Tourist and sulfur worker in the same environment on different terms. The smoke is sulfur gases that the workers inhale every day.

The longtime photographer Johan Persson stands in the heart of the fair's second floor, next to a wall adorned with large photographs of desert landscapes and military clothing. He sells his new book "Betraying a people", a reportage book with half pictures, half text by him and Anna Roxvall.

- We use the images as a tool to lower the threshold for a reportage book. It will be easier to absorb, a way to democratize the information, says Persson.

We ask what he as a photographer can do to contextualize the images.

- Well, he says, for example, all the people in the pictures in the book have a name. And context is not only important to keep in mind at the time of publication, but also when the interviews are done. The people in the picture must know who is taking the picture, where the picture will be published and what the purpose of it is.

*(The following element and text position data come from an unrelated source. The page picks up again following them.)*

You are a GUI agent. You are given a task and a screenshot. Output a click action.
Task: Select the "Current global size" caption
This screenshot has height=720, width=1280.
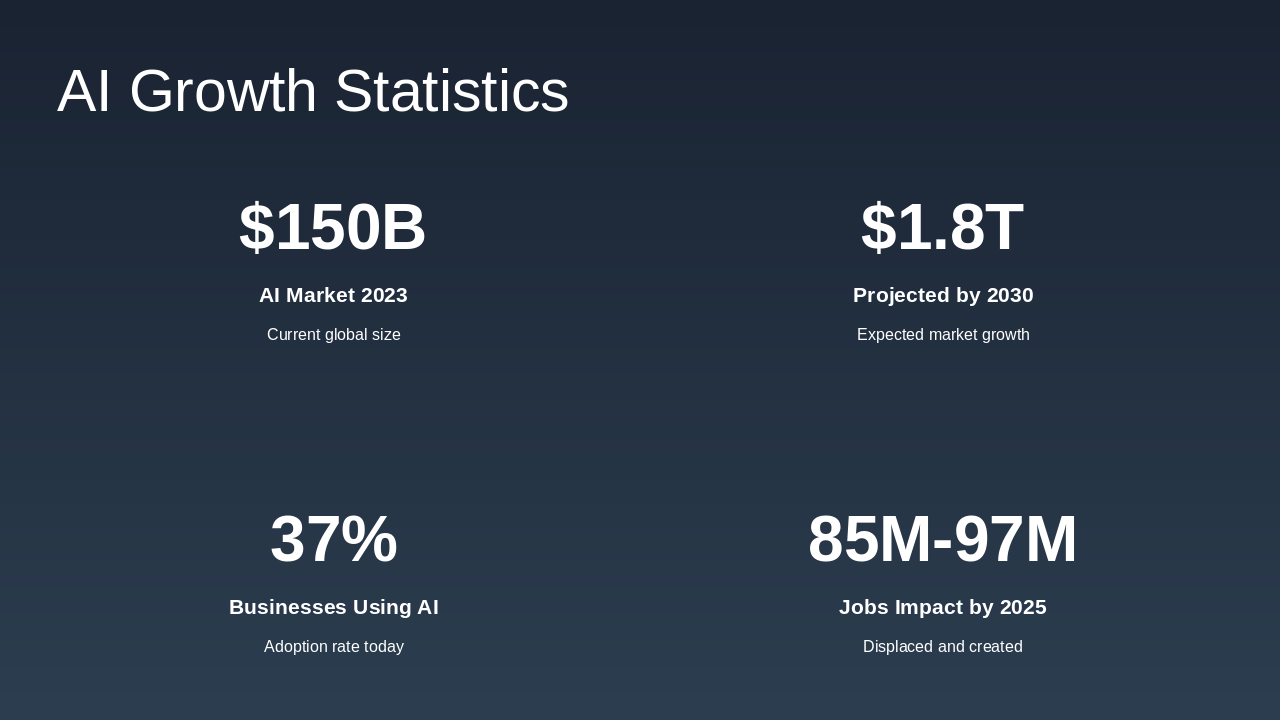pos(333,335)
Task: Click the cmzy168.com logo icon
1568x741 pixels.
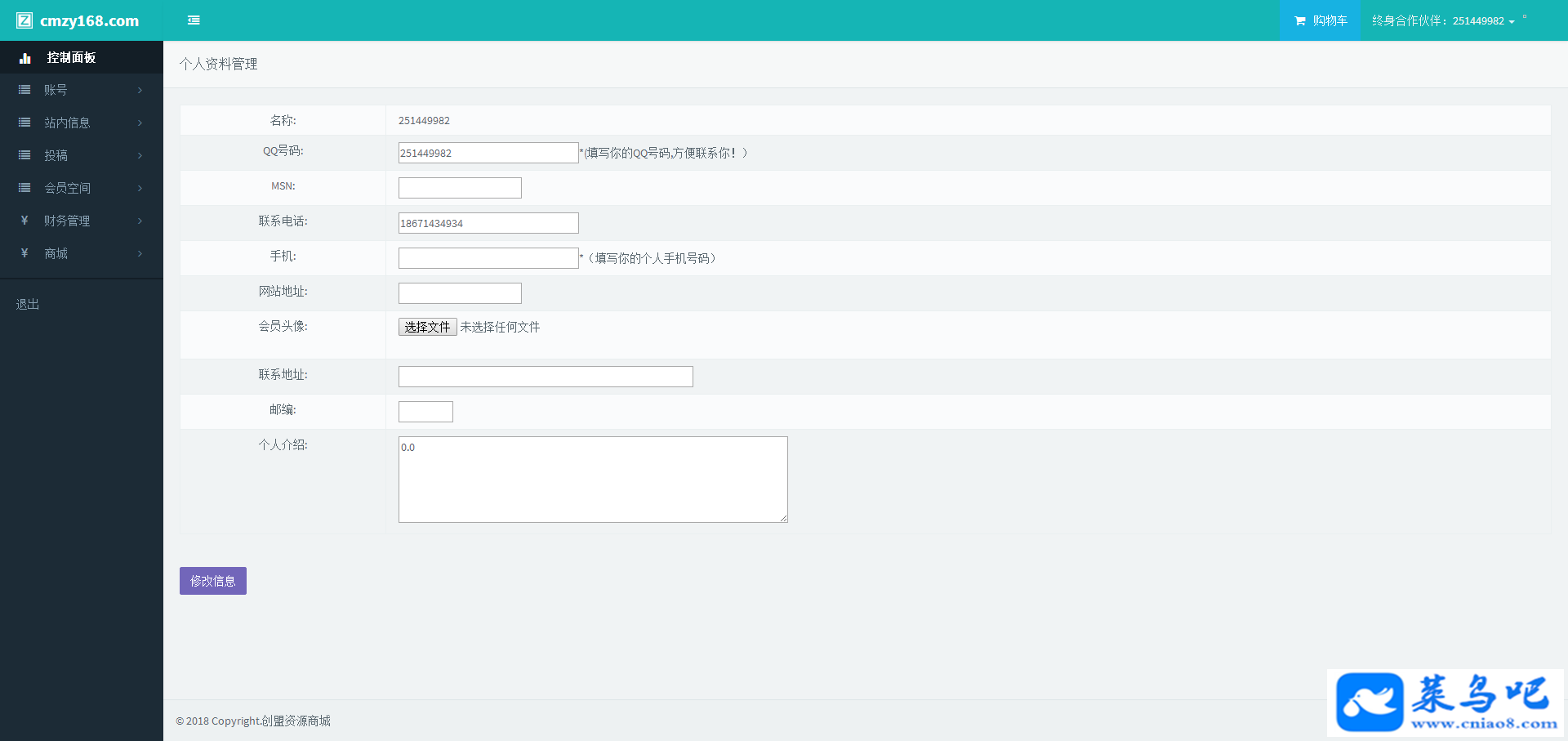Action: tap(24, 20)
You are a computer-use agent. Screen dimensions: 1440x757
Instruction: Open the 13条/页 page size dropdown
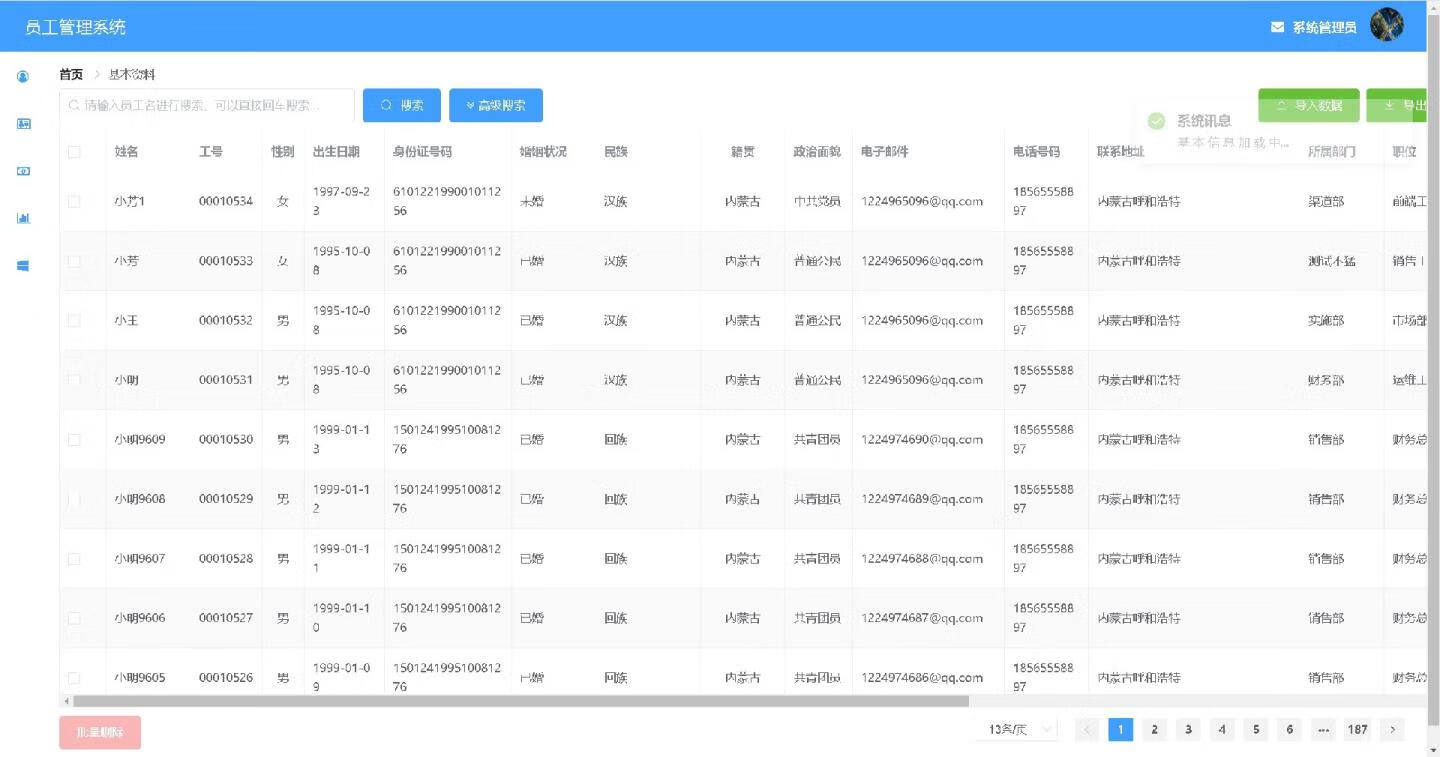coord(1016,730)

- For example, I am not an aid worker, so I can not help the people I photograph, but I am a journalist and can tell their story. It is important for me that they get to know that, says Johan Persson.

Back to the seminar on the power of the image. Rebecka Katz Thor points out that all images of history must be remembered, even the unpleasant ones, but that contextless images require an incredible awareness on the part of the viewer. In addition, everyone has the right to be portrayed in a dignified manner. Therefore, photos of deceased people in particular require context, in order to prevent the people depicted from becoming identityless dead bodies.

We think of hobby photography. Instagram feeds with unknown children and old men in Southeast Asia, in Latin America, in North Africa. Which of these individuals know that they are photographed and posted on the internet?

In recent years, the demands placed on professional photographers have increased and they are now at the same level as those placed on writing journalists, says Paul Hansen. But what about social media users? What requirements are placed on us when we can publish photos of children we do not know the names of and selfies with unknown miners? Maybe we as individuals should also learn to publish ethically, and to critically examine the images that fill our news and social media feeds? Is that what is required for us to have a world where photos treat everyone with the same dignity, regardless of whether they are Kurds, Swedes or Indonesians?